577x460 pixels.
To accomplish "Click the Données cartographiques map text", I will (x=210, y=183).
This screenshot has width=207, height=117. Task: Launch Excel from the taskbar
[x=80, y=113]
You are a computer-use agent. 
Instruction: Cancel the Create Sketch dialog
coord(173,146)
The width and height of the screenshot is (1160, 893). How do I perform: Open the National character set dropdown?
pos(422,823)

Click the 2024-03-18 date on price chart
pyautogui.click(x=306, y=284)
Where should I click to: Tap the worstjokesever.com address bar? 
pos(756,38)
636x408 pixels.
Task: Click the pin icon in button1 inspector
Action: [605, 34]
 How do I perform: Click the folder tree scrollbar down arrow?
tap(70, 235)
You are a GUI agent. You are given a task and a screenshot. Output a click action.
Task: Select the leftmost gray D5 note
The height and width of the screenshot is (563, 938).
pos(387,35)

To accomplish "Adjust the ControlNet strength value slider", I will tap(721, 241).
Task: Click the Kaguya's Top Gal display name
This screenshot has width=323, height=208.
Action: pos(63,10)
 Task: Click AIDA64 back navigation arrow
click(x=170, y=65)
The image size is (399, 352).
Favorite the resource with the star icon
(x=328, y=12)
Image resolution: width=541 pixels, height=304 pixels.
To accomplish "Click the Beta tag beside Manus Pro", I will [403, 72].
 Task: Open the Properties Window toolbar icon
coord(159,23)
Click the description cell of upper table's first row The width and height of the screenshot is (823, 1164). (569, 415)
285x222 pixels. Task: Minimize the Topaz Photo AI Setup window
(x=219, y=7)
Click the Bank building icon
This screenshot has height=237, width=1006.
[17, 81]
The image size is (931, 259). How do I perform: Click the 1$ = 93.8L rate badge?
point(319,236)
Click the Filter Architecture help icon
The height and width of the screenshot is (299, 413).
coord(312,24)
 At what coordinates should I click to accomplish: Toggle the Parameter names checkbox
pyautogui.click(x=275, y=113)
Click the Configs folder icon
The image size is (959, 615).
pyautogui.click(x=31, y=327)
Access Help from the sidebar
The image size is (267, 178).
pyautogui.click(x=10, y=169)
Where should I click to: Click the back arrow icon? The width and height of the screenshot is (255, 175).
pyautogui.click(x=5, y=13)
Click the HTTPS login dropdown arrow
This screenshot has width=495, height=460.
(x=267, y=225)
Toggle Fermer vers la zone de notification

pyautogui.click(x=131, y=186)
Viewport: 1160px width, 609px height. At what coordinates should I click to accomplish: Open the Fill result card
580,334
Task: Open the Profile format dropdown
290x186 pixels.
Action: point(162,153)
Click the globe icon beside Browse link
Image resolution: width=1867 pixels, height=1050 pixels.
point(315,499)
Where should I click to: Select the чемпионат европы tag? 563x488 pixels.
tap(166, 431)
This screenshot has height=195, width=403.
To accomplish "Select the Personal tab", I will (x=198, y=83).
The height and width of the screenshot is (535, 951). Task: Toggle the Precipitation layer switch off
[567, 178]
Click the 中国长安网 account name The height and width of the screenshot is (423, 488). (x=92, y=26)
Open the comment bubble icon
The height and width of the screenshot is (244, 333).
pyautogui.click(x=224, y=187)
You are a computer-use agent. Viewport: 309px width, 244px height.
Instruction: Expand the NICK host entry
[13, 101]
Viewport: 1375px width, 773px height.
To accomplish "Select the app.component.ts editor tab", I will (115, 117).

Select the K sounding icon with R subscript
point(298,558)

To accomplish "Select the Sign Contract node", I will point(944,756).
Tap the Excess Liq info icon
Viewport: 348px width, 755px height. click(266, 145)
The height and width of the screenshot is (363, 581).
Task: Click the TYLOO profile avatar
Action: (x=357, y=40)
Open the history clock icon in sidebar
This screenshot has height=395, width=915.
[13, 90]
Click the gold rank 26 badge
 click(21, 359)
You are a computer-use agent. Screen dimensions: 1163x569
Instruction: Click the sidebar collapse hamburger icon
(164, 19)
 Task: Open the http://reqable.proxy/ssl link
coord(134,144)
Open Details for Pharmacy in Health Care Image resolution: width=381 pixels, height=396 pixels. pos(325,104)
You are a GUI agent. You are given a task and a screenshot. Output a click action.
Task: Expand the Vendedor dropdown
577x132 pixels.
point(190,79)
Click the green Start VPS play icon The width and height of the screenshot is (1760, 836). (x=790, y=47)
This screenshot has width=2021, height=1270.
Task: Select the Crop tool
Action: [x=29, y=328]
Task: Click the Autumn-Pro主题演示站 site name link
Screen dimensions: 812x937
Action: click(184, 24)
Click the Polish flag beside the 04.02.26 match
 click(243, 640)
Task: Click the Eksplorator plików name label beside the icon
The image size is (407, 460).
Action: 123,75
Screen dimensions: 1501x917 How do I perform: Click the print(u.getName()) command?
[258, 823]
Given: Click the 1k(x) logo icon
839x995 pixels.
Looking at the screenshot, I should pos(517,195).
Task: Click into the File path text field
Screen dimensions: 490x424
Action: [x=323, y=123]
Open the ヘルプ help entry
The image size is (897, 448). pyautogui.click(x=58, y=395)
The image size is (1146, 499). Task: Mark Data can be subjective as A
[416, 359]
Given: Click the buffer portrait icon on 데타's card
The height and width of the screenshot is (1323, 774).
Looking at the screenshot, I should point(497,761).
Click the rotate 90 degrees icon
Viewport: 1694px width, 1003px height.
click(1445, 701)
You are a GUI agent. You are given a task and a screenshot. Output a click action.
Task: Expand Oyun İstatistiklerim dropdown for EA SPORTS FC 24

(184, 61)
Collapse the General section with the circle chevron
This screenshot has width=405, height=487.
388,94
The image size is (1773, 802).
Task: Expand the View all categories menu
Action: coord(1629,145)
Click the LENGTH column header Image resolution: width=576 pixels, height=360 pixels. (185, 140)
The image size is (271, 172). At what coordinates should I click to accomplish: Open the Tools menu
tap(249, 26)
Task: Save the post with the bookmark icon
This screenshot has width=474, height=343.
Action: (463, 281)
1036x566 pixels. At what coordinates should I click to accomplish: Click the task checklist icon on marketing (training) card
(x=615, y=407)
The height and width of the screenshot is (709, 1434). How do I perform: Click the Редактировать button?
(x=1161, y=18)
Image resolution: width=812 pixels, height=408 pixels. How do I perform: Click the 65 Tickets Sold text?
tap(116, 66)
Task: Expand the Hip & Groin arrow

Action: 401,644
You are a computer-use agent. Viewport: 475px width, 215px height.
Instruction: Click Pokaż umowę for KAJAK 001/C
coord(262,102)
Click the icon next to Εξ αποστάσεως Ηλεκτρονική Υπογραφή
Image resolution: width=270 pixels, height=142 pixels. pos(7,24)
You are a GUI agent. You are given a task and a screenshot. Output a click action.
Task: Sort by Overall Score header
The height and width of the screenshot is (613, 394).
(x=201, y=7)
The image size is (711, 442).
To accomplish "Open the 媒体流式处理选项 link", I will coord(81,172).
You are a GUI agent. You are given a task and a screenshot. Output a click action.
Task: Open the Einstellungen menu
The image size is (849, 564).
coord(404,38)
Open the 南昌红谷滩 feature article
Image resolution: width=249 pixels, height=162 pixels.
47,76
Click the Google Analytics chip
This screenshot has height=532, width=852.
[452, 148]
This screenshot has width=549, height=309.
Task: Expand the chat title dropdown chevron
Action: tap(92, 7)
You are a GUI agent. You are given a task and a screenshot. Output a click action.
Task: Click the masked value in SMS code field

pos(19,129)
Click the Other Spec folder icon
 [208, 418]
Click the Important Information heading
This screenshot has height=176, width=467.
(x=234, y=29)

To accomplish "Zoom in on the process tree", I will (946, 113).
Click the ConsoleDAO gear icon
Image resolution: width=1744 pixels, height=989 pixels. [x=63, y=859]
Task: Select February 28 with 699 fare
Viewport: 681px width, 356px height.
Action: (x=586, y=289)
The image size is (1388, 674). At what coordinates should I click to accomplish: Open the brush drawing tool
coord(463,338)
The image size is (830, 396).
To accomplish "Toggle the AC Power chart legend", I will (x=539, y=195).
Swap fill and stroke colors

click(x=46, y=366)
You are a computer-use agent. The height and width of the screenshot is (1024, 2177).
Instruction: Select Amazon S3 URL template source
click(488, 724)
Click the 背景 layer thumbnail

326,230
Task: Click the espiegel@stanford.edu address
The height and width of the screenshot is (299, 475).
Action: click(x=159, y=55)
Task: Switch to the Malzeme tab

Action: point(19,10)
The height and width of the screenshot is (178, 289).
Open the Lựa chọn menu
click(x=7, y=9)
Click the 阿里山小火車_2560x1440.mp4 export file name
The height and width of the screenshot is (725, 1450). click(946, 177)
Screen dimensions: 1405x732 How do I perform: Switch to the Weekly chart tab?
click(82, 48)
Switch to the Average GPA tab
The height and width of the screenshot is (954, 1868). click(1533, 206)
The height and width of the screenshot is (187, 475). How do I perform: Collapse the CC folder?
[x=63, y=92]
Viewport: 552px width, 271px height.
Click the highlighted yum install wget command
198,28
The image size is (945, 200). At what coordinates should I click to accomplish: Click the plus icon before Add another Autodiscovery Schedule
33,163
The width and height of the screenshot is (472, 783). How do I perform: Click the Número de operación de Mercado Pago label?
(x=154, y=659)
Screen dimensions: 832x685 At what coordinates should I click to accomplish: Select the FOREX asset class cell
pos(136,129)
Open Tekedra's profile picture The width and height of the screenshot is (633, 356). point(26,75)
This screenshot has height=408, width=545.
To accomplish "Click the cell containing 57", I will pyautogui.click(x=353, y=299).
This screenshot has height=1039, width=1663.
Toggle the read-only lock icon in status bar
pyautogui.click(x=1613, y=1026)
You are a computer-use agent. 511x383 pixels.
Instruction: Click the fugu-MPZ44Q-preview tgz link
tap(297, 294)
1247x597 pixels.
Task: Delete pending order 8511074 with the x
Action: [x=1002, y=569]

▸ **To do**
Could you copy the material word for word, starting at the line that contains "Given: Click the 1k(x) logo icon" and ending at the line that contains "The image size is (897, 448).", with both of those lines included?

▸ **Expected answer**
Given: Click the 1k(x) logo icon
839x995 pixels.
Looking at the screenshot, I should pos(517,195).
Task: Click into the File path text field
Screen dimensions: 490x424
Action: [x=323, y=123]
Open the ヘルプ help entry
The image size is (897, 448). pyautogui.click(x=58, y=395)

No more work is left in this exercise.